Thursday, June 10. 2010
Non-strongly typed attributes in ASP.NET
Wednesday, May 12. 2010
Proper Error Page Handling in ASP.NET
ASP.NET provides a convenient mechanism for configuring error pages through the customErrors element of web.config, which allows developers to select pages to be displayed based on the error code the server would have generated. However, this mechanism has some serious drawbacks. Most importantly, the error code is no longer sent to the browser! For example, when a custom error page is used and a 500 error occurs, instead of sending HTTP status code 500 to the browser, ASP.NET will send a 302 redirect to the browser (and a 200 on the error page, assuming it does not throw an error itself). In my opinion, this is completely wrong and misleading. Although the users see an error page, the software (unless it has custom logic to detect the error page by URL or by title/keyword search) is told that everything is working as expected and that the page has temporarily moved. It's poor practice for search optimization (although I'm sure major search providers have long ago written logic to recognize this sort of misinformation) and it's poor practice for any automated consumers of the site.

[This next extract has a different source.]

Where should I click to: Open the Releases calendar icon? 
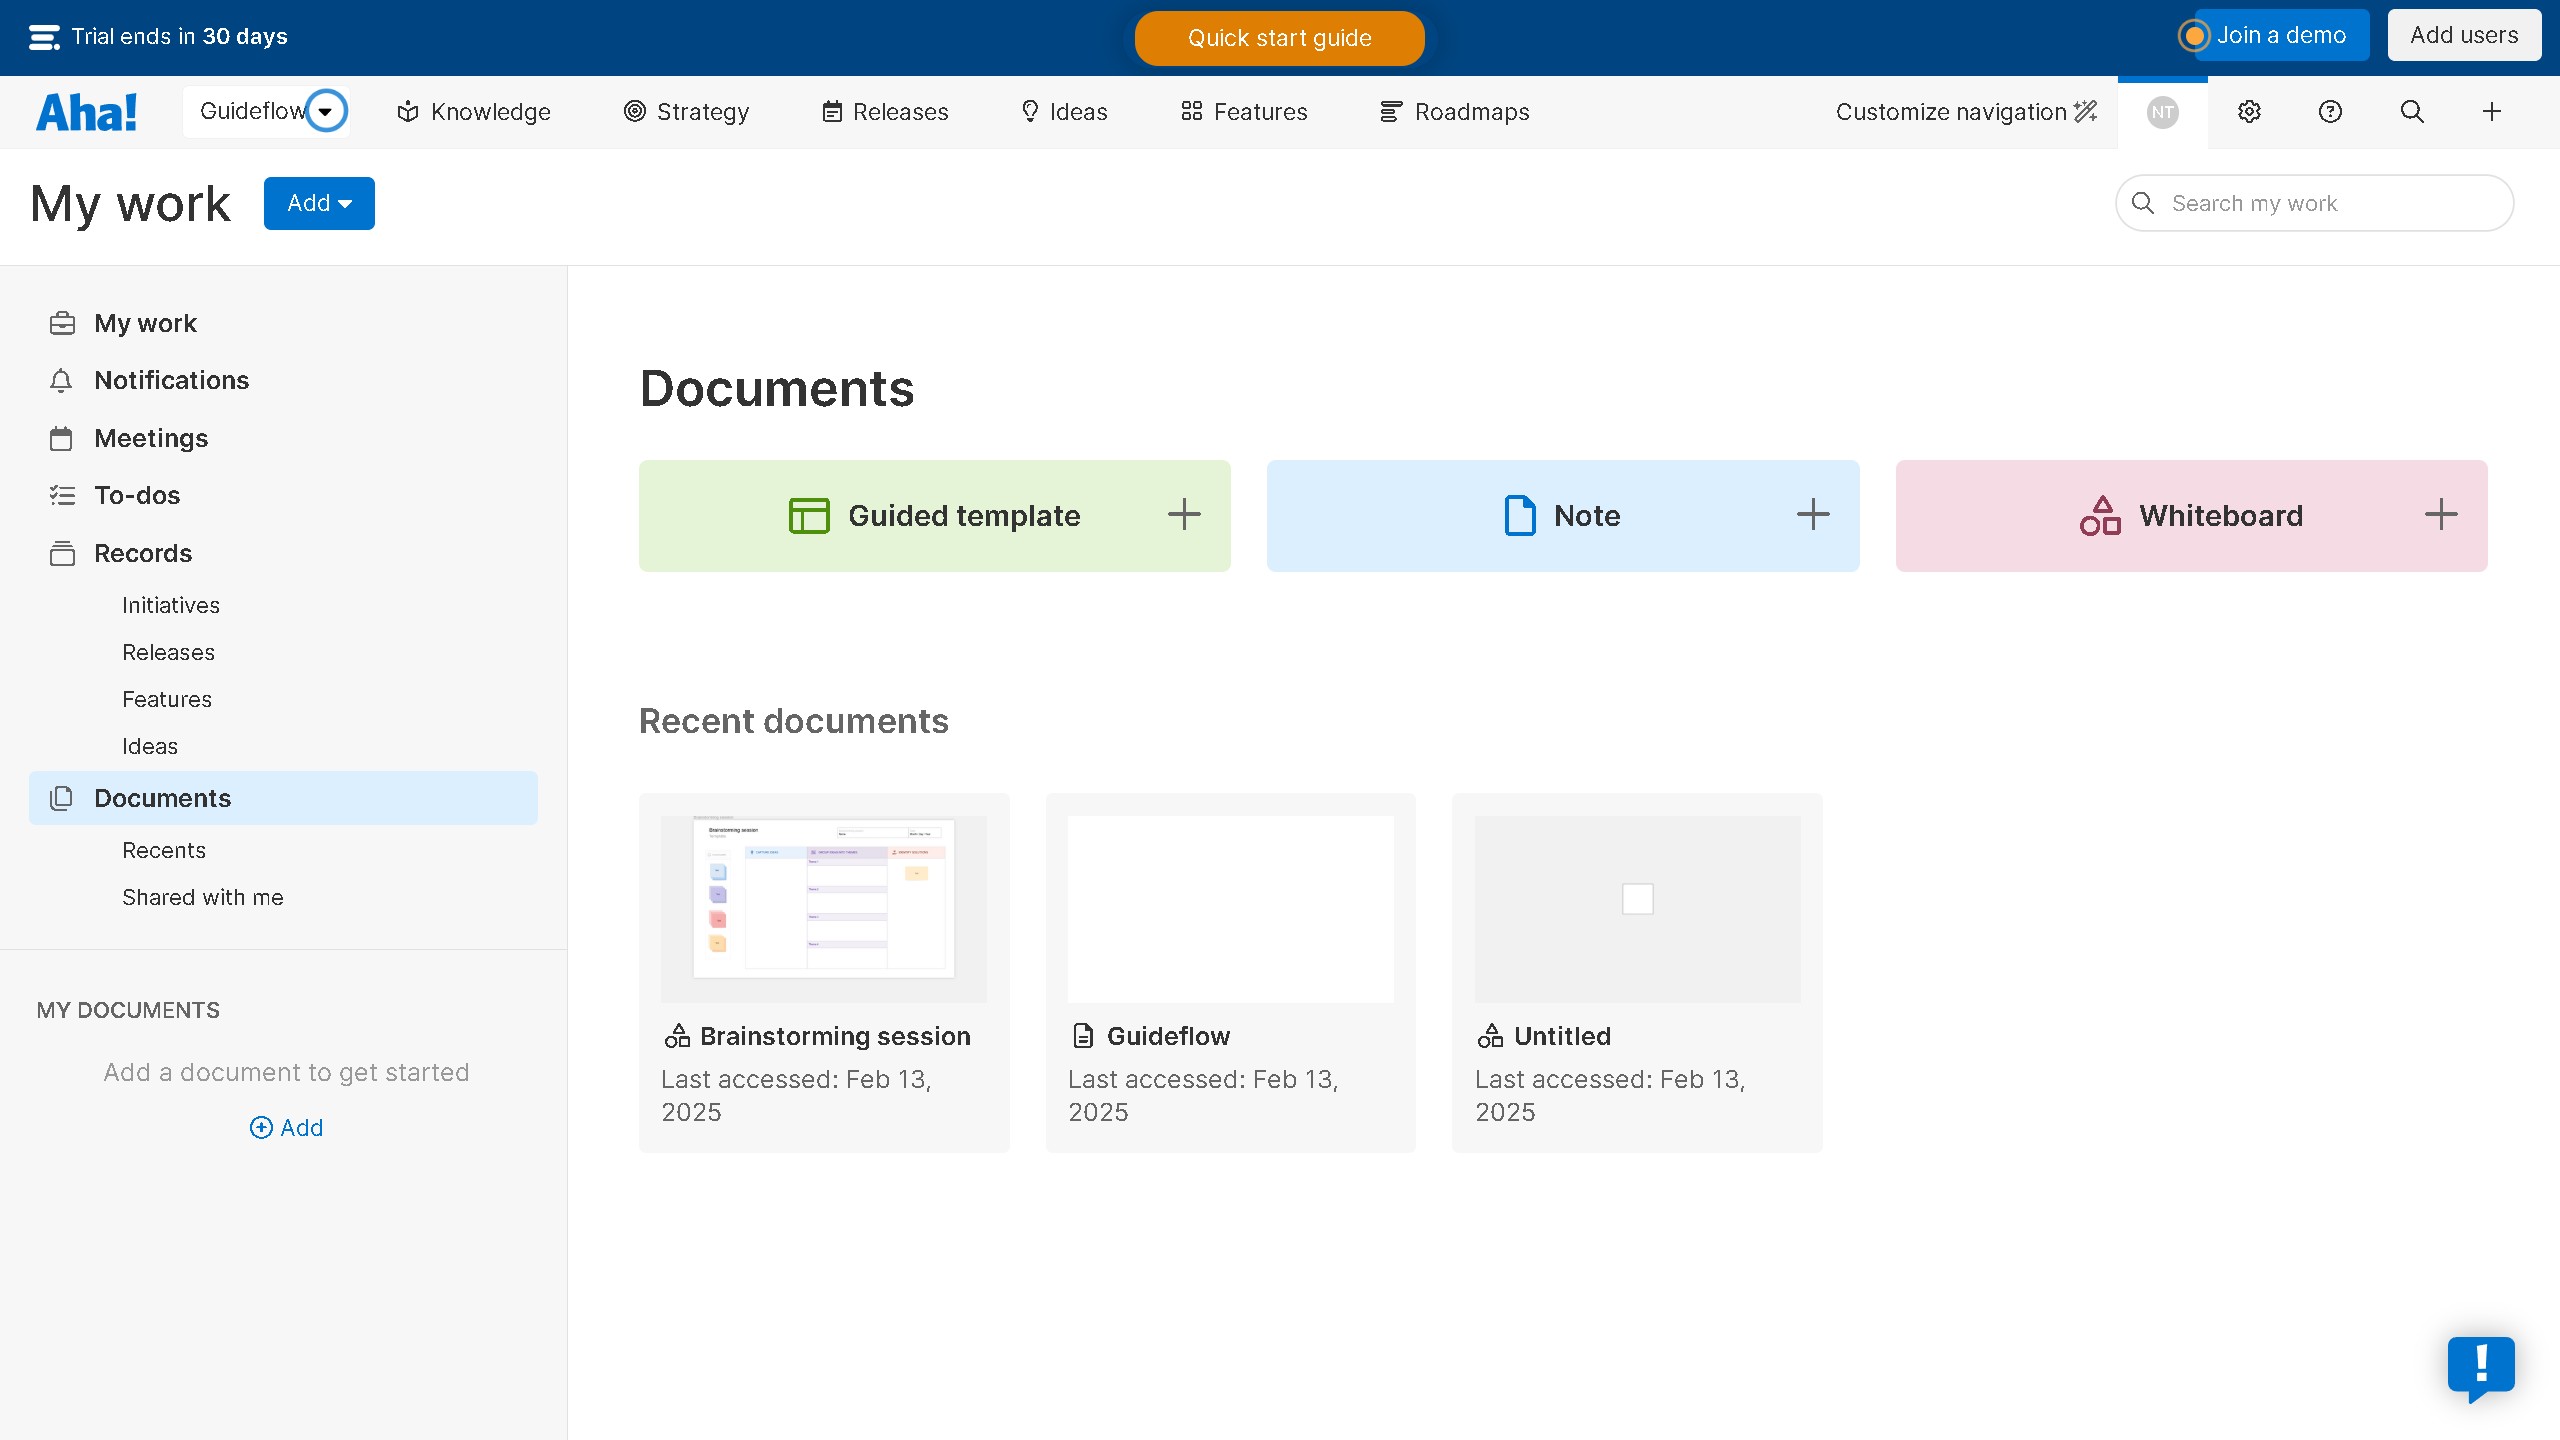coord(833,111)
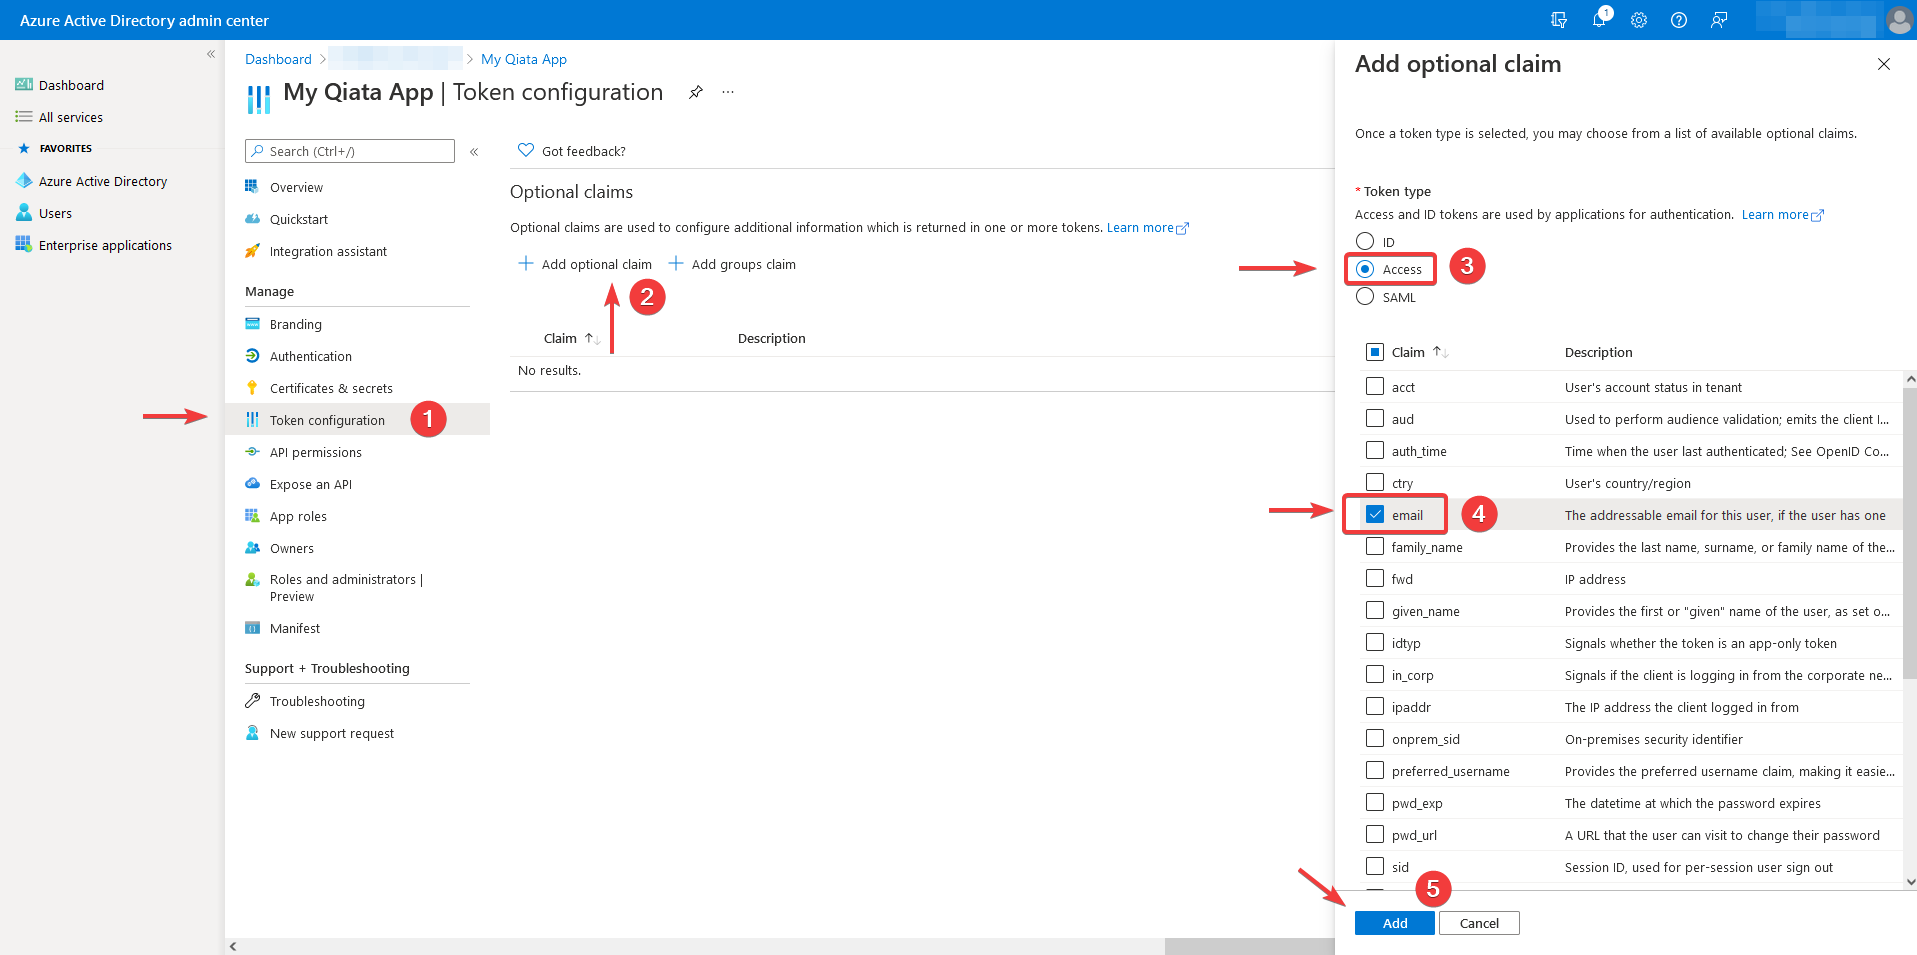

To fix this, I highly recommend writing some custom error handling logic. There is lots of useful information to get started in the Rich Custom Error Handling with ASP.NET article on MSDN (as long as the suggestions to use Response.Redirect
are ignored). I recommend that the fundamental component of the error handling should be something like the following (in Global.asax):
void Application_Error(object sender, EventArgs e)
{
// Insert any logging or special handling for specific errors here...
Response.StatusCode = (int)System.Net.HttpStatusCode.InternalServerError;
Server.Transfer("~/Errors/ServerError.aspx");
}
Using the above code, the server will respond with HTTP status code 500 and a useful error page to tell users what happened and what they can do about it. It will also not mess with their browser URL so that they can easily retry the page and/or explain what happened and where to a tech.
Notes:
Note1: Make sure the error page is larger than 512 bytes, otherwise IE and Chrome will not show it in their default settings.
Note2: The HTTP 1.1 status codes and their meanings are described in Section 10 of RFC2616.